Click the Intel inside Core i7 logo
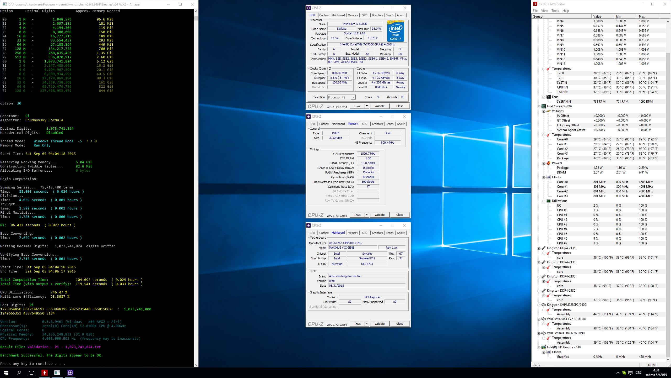This screenshot has height=378, width=671. pyautogui.click(x=395, y=31)
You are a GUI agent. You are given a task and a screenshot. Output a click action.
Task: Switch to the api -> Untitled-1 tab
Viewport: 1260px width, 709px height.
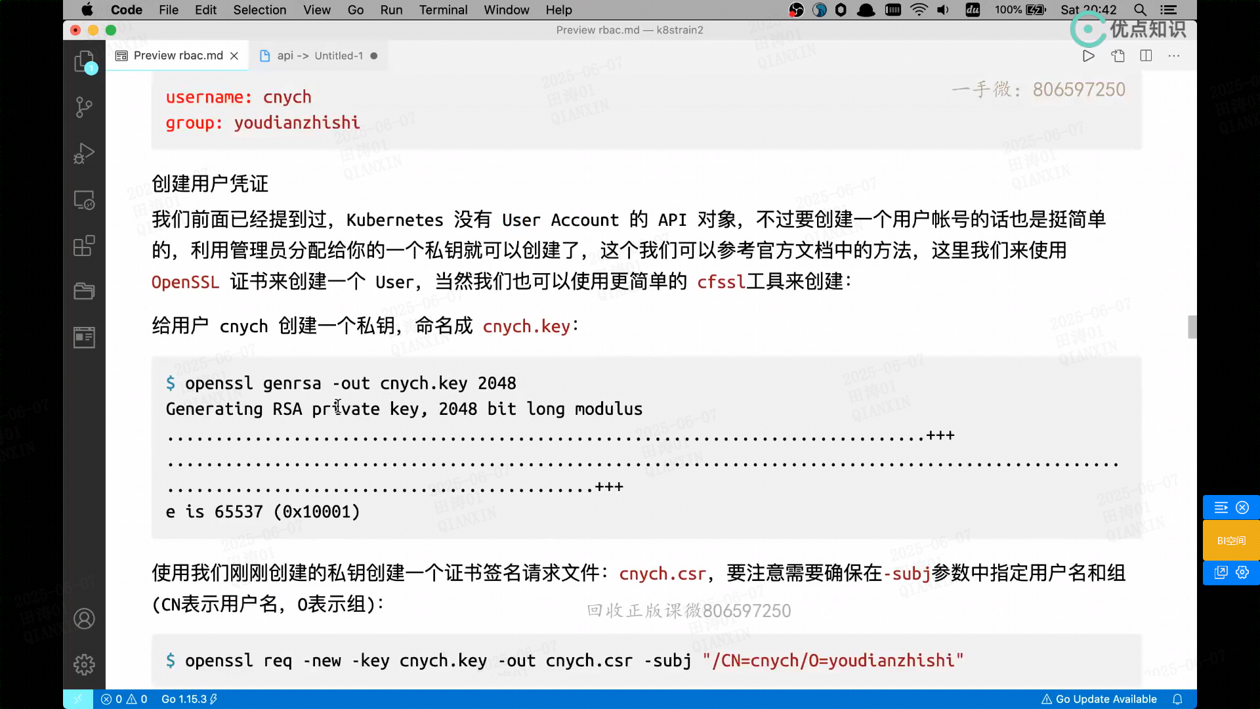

### Exercise brief
Leave every picture out, and reproduce exactly the lines from the line bearing "Task: Switch to the api -> Untitled-1 tab" through the closing line of the material above.

### Solution to this task
Task: Switch to the api -> Untitled-1 tab
Viewport: 1260px width, 709px height.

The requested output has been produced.